WORK INSTRUCTIONS: Give back exactly the lines from the one holding "first (1478, 1189)" to the last line of the entries, both included, and nothing more.
(EXERCISE DATA)
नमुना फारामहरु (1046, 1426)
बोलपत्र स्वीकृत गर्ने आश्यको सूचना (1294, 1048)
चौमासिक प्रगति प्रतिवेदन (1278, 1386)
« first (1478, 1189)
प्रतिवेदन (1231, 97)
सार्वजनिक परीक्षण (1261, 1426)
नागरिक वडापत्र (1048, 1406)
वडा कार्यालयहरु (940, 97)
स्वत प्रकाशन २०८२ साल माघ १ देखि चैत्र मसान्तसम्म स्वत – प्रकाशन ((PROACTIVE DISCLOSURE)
(End EXERCISE DATA)
WRITTEN REPLY:
« first (1478, 1189)
प्रतिवेदन (1231, 97)
सार्वजनिक परीक्षण (1261, 1426)
नागरिक वडापत्र (1048, 1406)
वडा कार्यालयहरु (940, 97)
स्वत प्रकाशन २०८२ साल माघ १ देखि चैत्र मसान्तसम्म स्वत – प्रकाशन ((PROACTIVE DISCLOSURE)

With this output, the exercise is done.